3. Innovations / partenariats
Sur l’Europe du Sud-Est, CWP a noué avec Mercuria un plan d’environ 1,9 milliard d’euros pour viser 2 GW de capacités nouvelles en Serbie, Roumanie, Bulgarie et Ukraine (annonce Mercuria). Côté hydrogène, Copenhagen Infrastructure Partners a pris 26,67 % de la plateforme de méga-hubs de CWP via son fonds Energy Transition Fund I (communiqué Terra / CIP). Le groupe a aussi cédé en 2022 sa branche australienne à Squadron Energy pour environ 4 milliards de dollars australiens, libérant du capital pour la suite du développement (revue de presse spécialisée). D’autres jalons récents incluent des solaire en toiture pour Henkel en Serbie et des enchères ayant sécurisé 210 MW pour l’éolien Vetrozelena en Serbie (actualités CWP Europe), ainsi qu’un accord sur le hub Gwinya au Canada (éolien massif au service de la sidérurgie) (note Terra).
4. Greenwashing / zones grises
Le risque majeur n’est pas un slogan isolé : il tient au décrochage entre narration « centaines de GW » et réalité contractuelle. En juin 2025, CWP suspend le méga-projet AMAN en Mauritanie (l’ambition affichée : jusqu’à 10 millions de tonnes d’ammoniac vert par an, avec une base éolienne et solaire massifiée), en invoquant l’absence d’offtake et des prix du carbone européen jugés trop bas pour rendre l’ammoniac vert compétitif face au « gris » (chronique spécialisée). La presse sectorielle rapporte par ailleurs des FID (décisions d’investissement final) manquées en 2025 sur des dossiers africains, malgré l’affichage d’une poursuite stratégique (Hydrogen Insight). Sur le fond, la filière hydrogène « vert » peine à trouver une visibilité économique suffisante, comme le souligne aussi la synthèse Connaissance des Énergies — ce qui invite à distinguer rigoureusement les courbes d’annonce des GWh réellement produits. Enfin, des voix dénoncent, pour les mégaprojets méditerranéens et sahéliens destinés à l’export, des logiques d’extractivisme vert et des inégalités de bénéfices locaux (Green European Journal) ; ce débat politique, non spécifique à CWP, pèse sur la légitimité sociale de ce modèle.
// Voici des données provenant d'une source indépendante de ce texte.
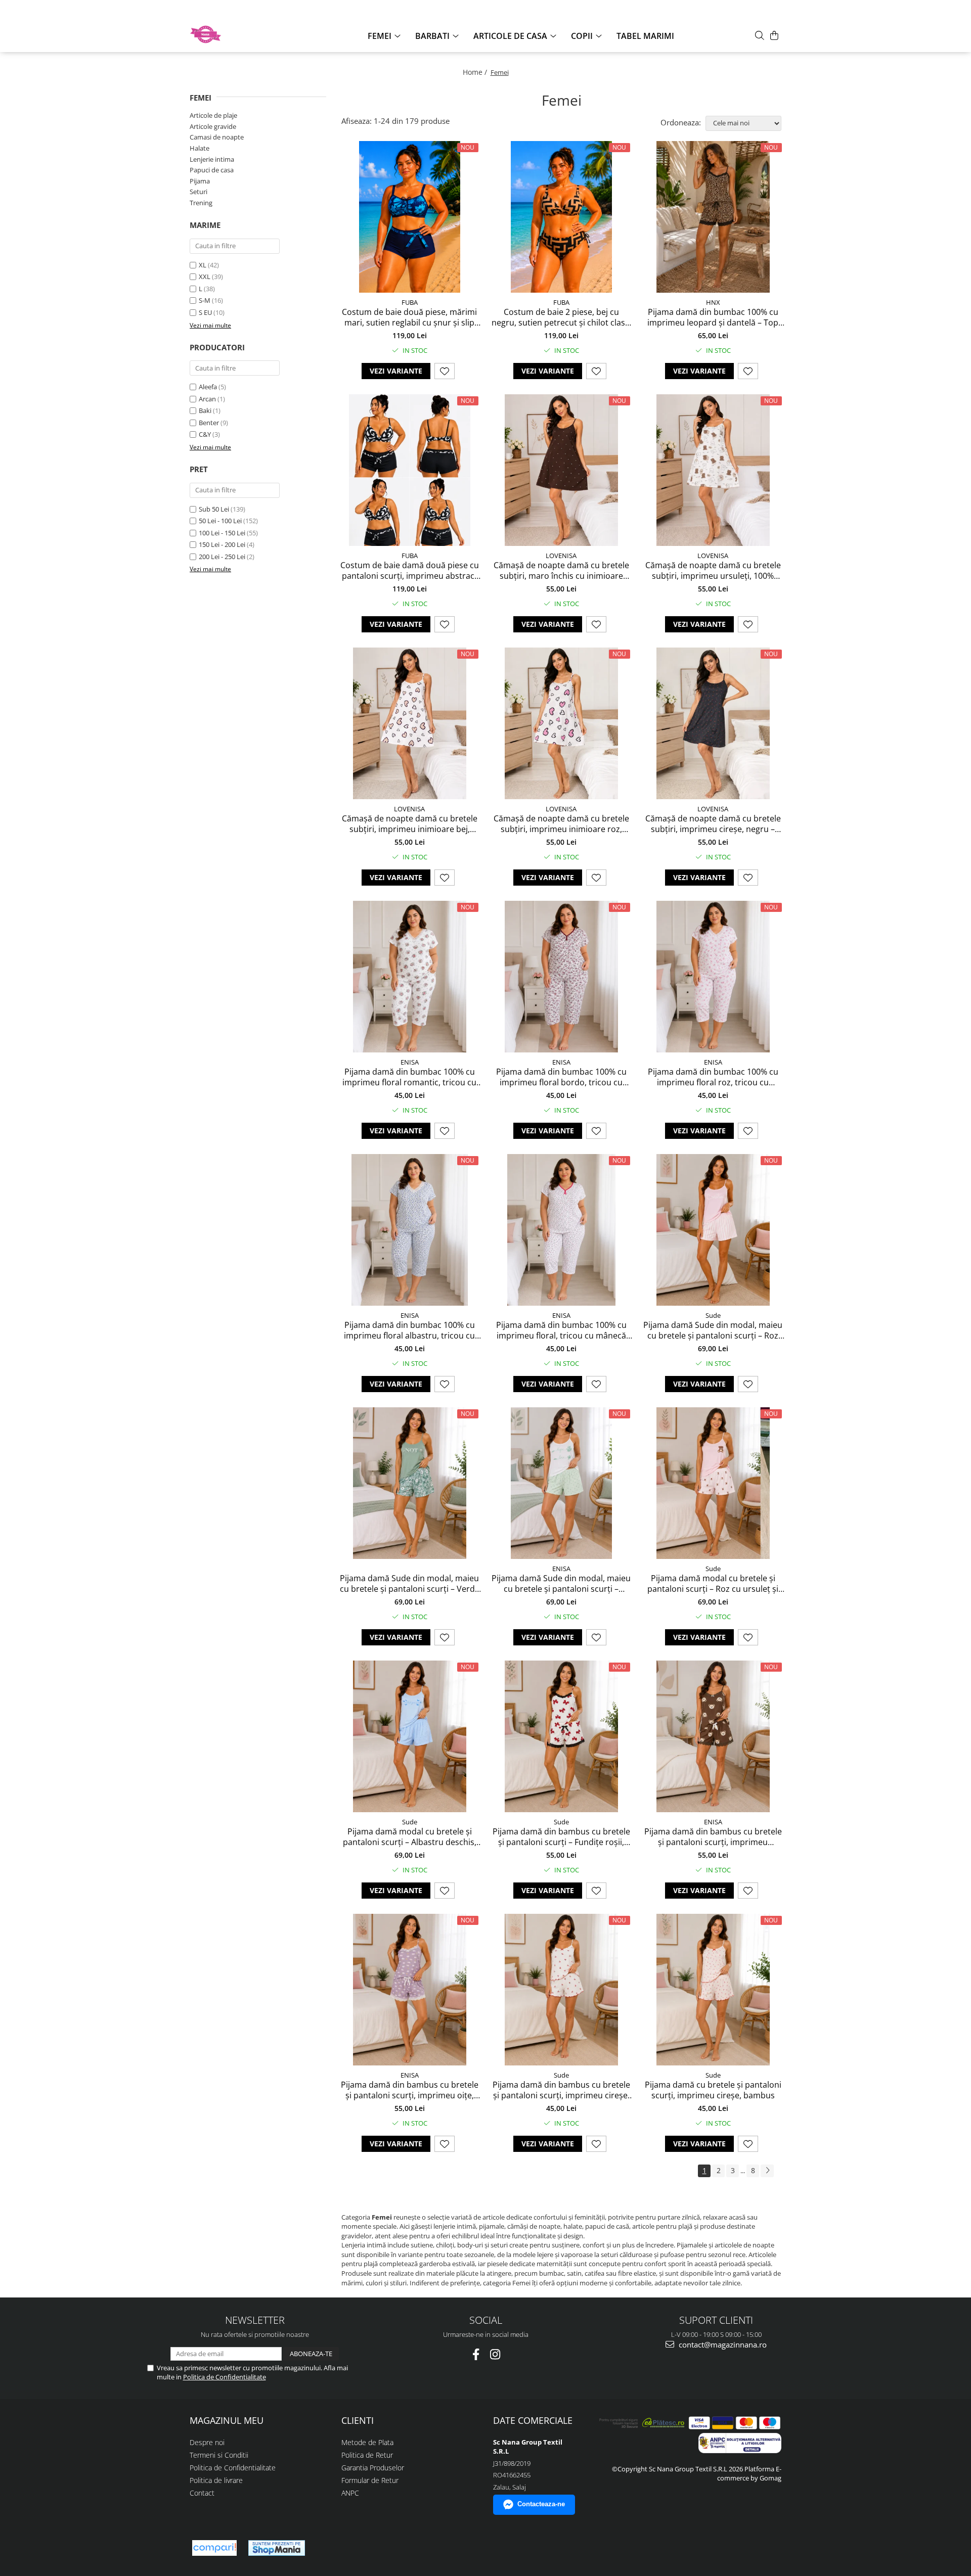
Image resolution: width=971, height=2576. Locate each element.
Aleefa (208, 386)
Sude (713, 1315)
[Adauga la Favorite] (444, 371)
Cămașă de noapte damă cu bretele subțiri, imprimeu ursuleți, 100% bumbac (713, 570)
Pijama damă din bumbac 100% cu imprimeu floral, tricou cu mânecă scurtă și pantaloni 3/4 (561, 1330)
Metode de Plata (367, 2442)
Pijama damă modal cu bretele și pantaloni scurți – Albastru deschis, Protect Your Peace (409, 1837)
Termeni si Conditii (219, 2455)
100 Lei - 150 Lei (222, 532)
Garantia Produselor (372, 2467)
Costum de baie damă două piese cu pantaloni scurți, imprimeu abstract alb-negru (409, 570)
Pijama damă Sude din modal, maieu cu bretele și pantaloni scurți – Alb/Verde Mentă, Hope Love (561, 1583)
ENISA (410, 1062)
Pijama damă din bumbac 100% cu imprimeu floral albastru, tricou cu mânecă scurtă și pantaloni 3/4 (409, 1330)
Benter (209, 422)
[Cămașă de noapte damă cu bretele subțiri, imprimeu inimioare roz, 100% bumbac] (561, 723)
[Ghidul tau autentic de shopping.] (214, 2548)
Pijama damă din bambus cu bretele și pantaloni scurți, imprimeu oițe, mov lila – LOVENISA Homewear (409, 2090)
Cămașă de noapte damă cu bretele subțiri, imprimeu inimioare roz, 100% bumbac (561, 824)
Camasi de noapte (217, 137)
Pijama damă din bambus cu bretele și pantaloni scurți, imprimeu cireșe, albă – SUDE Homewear (561, 2090)
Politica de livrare (216, 2480)
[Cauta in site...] (759, 35)
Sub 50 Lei (214, 509)
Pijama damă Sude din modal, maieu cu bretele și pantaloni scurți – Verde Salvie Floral (409, 1583)
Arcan (207, 398)
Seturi (198, 191)
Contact (202, 2493)
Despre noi (207, 2442)
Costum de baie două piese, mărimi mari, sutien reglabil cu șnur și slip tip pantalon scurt (409, 317)
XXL (204, 276)
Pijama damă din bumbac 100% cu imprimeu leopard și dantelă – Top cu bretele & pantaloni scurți (712, 317)
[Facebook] (476, 2354)
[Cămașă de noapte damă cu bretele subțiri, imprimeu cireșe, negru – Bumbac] (713, 723)
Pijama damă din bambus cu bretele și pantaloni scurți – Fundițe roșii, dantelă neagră (561, 1837)
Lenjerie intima (212, 159)
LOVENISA (561, 555)
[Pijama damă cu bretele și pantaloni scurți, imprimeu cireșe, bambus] (713, 1989)
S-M (204, 300)
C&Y (205, 434)
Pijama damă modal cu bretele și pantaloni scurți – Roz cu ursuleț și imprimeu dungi (712, 1583)
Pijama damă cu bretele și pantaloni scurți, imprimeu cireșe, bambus (713, 2090)
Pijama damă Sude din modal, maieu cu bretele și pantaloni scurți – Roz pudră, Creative (712, 1330)
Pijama (200, 181)
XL (202, 264)
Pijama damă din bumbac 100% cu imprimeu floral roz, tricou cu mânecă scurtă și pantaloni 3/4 (713, 1077)
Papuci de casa (212, 169)
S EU (205, 312)
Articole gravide (213, 126)
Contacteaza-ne (541, 2504)
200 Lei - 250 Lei (222, 556)
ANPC (350, 2493)
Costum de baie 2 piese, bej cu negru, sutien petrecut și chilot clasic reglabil (561, 317)
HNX (713, 302)
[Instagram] (495, 2354)
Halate (199, 148)
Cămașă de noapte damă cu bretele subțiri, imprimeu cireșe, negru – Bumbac (713, 824)
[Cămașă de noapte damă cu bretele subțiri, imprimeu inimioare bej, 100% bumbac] (409, 723)
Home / (476, 72)
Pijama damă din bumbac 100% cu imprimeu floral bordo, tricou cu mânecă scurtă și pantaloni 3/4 (561, 1077)
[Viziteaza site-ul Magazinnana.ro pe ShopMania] (276, 2548)
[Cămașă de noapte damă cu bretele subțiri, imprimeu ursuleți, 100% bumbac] (713, 470)
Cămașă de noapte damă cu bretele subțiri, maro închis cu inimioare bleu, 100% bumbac (561, 570)
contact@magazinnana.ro (722, 2344)
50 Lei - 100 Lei (220, 520)
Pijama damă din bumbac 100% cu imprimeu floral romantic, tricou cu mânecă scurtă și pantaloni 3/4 (409, 1077)
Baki (205, 410)
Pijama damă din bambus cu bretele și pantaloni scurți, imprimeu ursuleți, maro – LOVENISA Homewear (713, 1837)
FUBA (410, 302)
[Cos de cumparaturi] (774, 35)
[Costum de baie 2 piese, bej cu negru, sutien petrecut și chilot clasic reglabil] (561, 217)
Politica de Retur (367, 2455)
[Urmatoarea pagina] (767, 2171)
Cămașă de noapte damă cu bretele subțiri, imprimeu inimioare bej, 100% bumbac (409, 824)
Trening (201, 202)
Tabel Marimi (645, 35)
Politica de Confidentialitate (224, 2376)
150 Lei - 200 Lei (222, 544)
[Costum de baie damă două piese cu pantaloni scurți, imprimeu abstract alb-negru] (409, 470)
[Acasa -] (240, 34)
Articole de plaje (213, 115)
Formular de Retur (370, 2480)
5. Positionnement stratégique
CWP cumule deux temporités : une European footprint EnR en phase d’industrialisation (pipeline 7+ GW, actifs 938 MW — corporate) et une Global Terra story fondée sur des hubs Power-to-X censés alimenter acier, ammoniaque et corridors export. L’écart entre pipeline annoncé (180+ GW sur Terra — plateforme) et calendriers d’investissement incertains illustre la dépendance aux prix du carbone, aux mécanismes d’appel d’offres et aux accords long terme avec acheteurs industriels — variables que la programmation européenne des énergies et les outils nationaux cherchent à stabiliser, sans les garantir pleinement aux frontières de l’UE.
Verdict WattsElse
CWP est à la fois un développeur européen qui pose des pylônes comptables et un cartographe d’hydrogène dont la carte se décolore là où le marché et le carbone ne suivent pas. Risque stratégique assumé : vendre du gigantisme planétaire pendant que le réel se joue, pour l’instant, au kilowattheure et au contrat signé.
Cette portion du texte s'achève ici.